= Society of Independent Brewers =

Organization in the United Kingdom

The Society of Independent Brewers and Associates (formerly the Small Independent Brewers Association, or SIBA) is an organisation representing the interests of independent breweries in the UK. Founded in 1980, it was intended to fight the pub-tie system, under which large brewers owned 80% of the UK's pubs. It changed its name in 1995 to reflect the changing aspirations of its members, but retained its original acronym.

==History==
Ringwood Brewery founder Peter Austin was the prime mover in establishing SIBA, and was the group's first chairman. Under his leadership, SIBA campaigned for 21 years for a progressive beer duty system, where smaller breweries would pay less tax on their products, to be introduced in the UK. Such a system was eventually adopted in 2002 by then-Chancellor Gordon Brown.

==Current status==
In 2010, The Guardian reported that SIBA members had seen sales rise by 4% in 2009, and smaller members, who brew fewer than 350 barrels per week who constitute the vast majority of SIBA's membership, saw volume sales rise by 8.5%. SIBA is chaired by Richard Naisby, of Milton Brewery.

==Activities==
SIBA aims to ensure that its members' products are of high quality, and membership is conditional upon adhering to the Code of Practice and By-Laws.
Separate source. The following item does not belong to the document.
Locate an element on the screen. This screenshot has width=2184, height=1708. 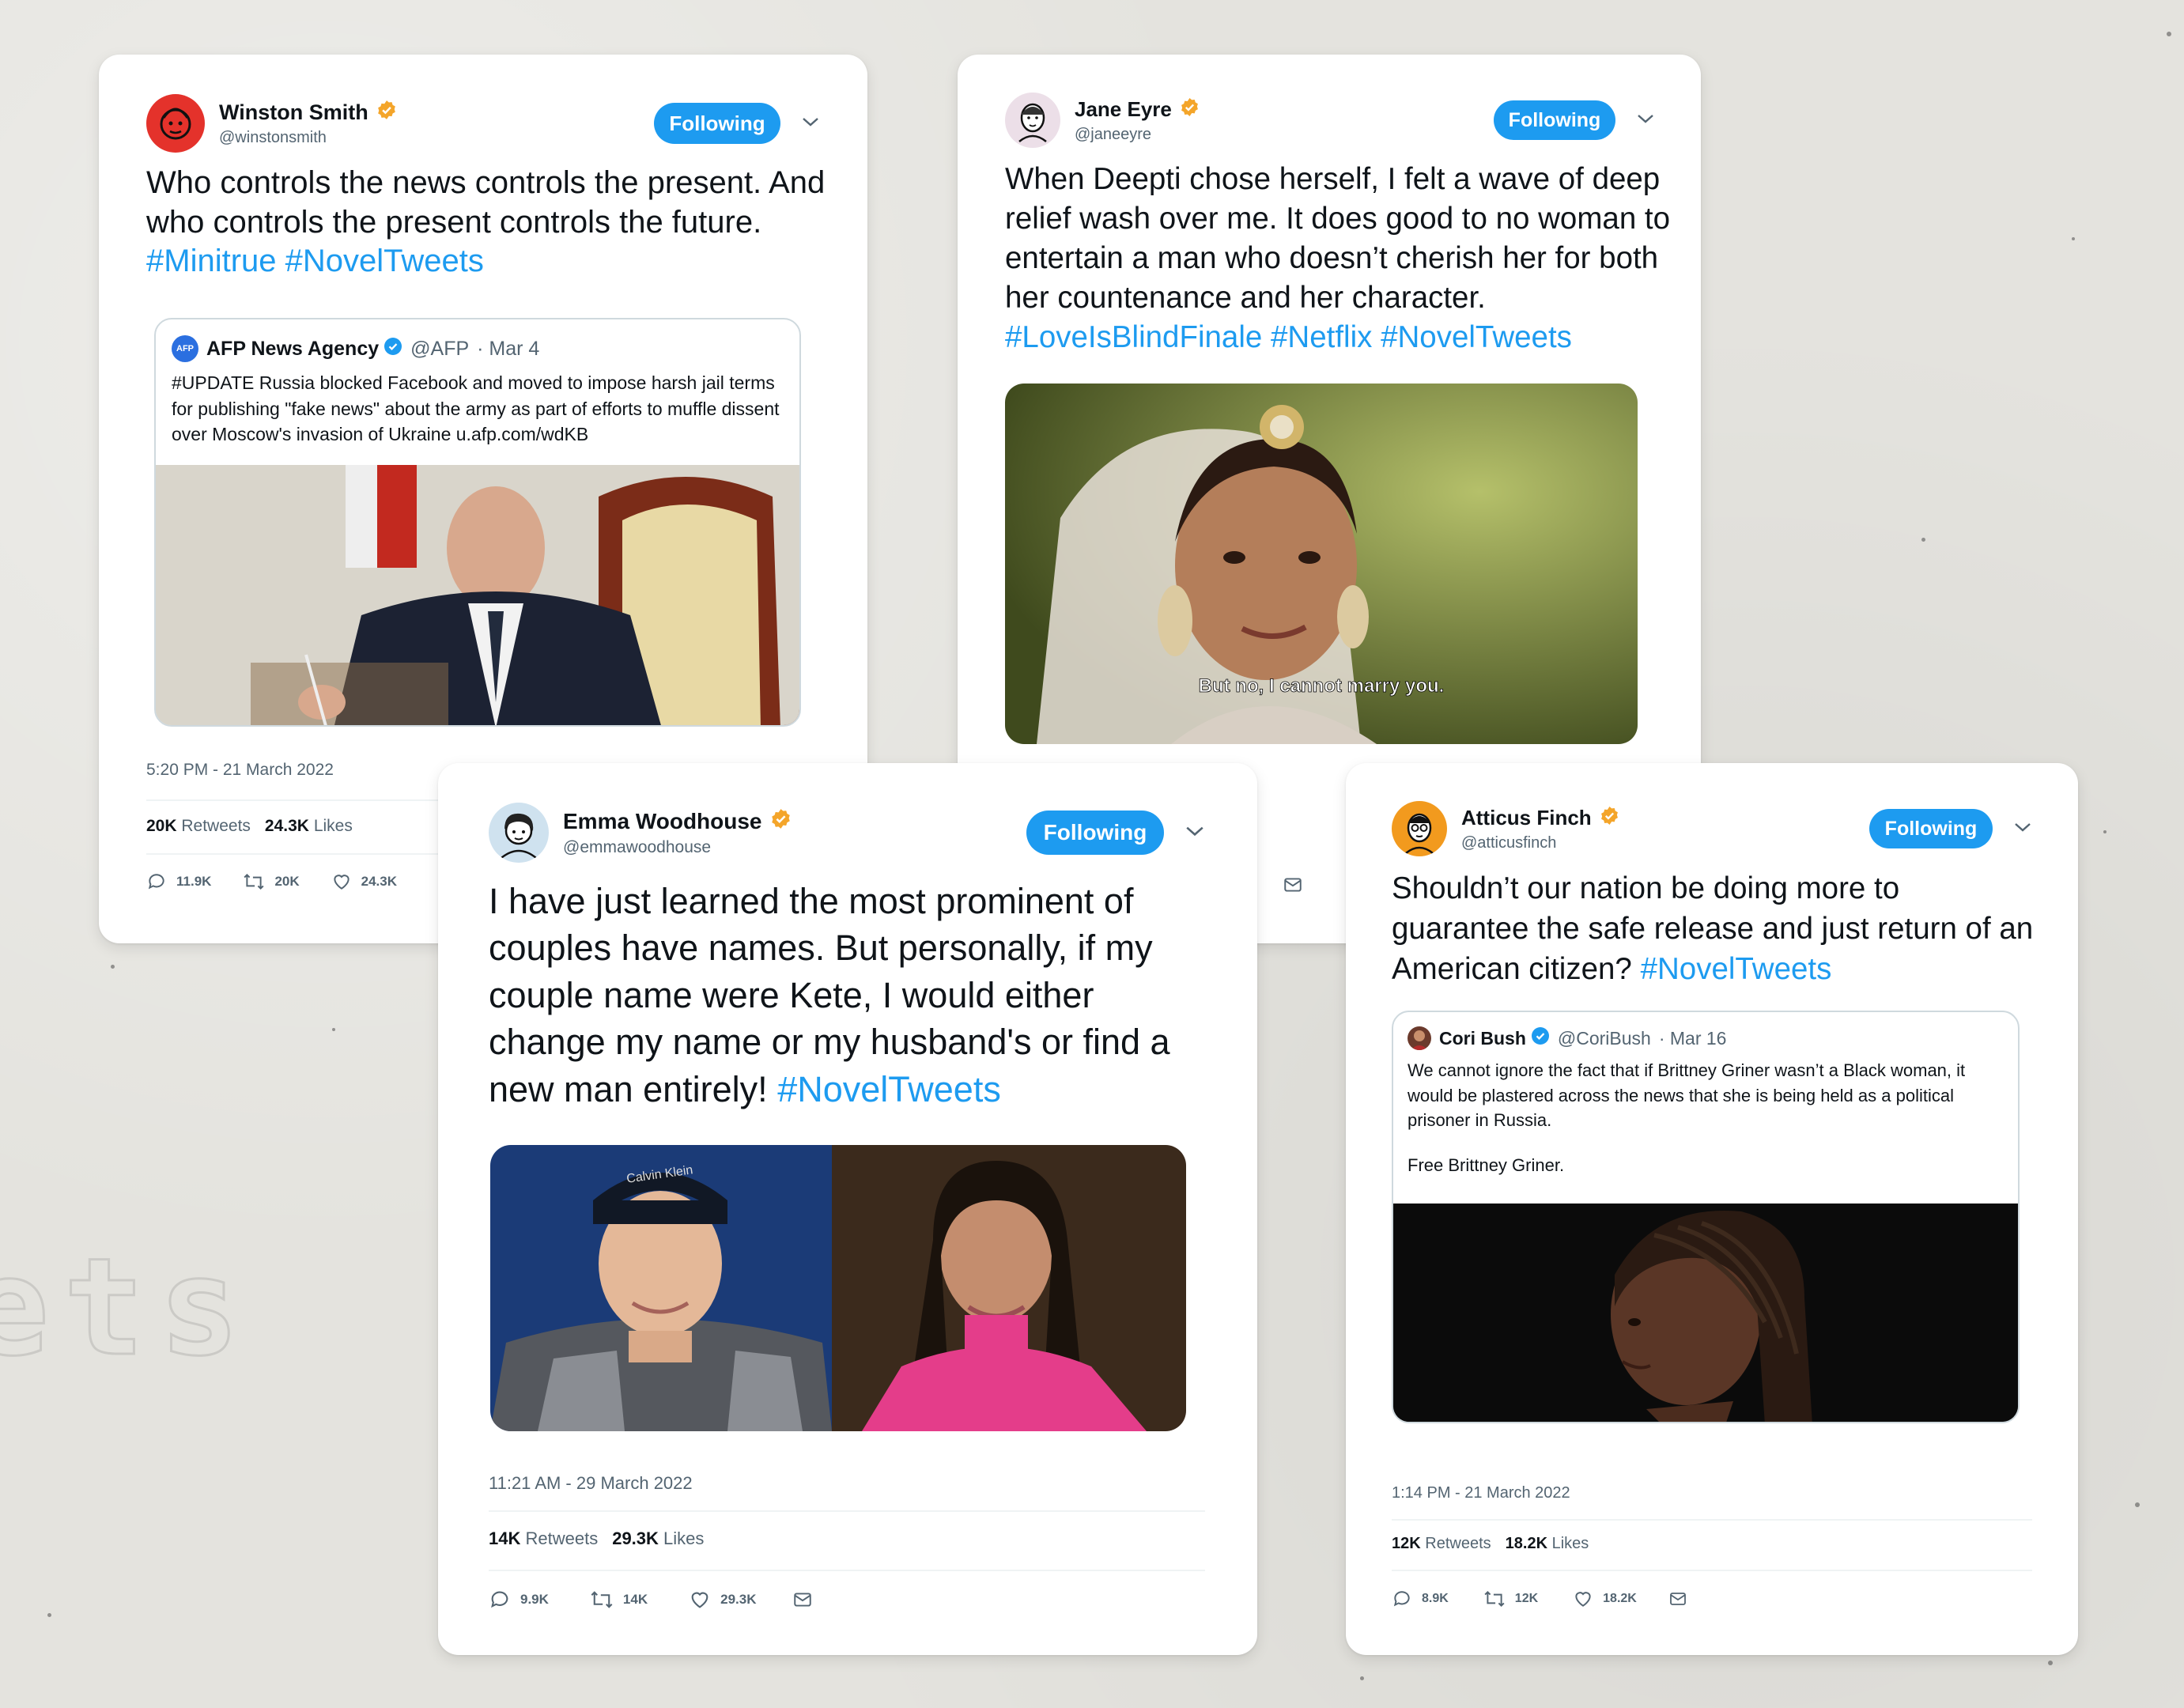
emma-portrait-icon is located at coordinates (519, 836).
SIBA has previously attended the Great British Beer Festival (GBBF) with a bar showcasing the winners of that year's SIBA National Beer Competition.

In December 2003, SIBA launched the Direct Delivery Scheme (DDS) to help small brewers promote, sell and distribute their beers to local pubs, pubcos and retailers. The Internet-based system facilitates trade between "micro-suppliers and macro-consumers."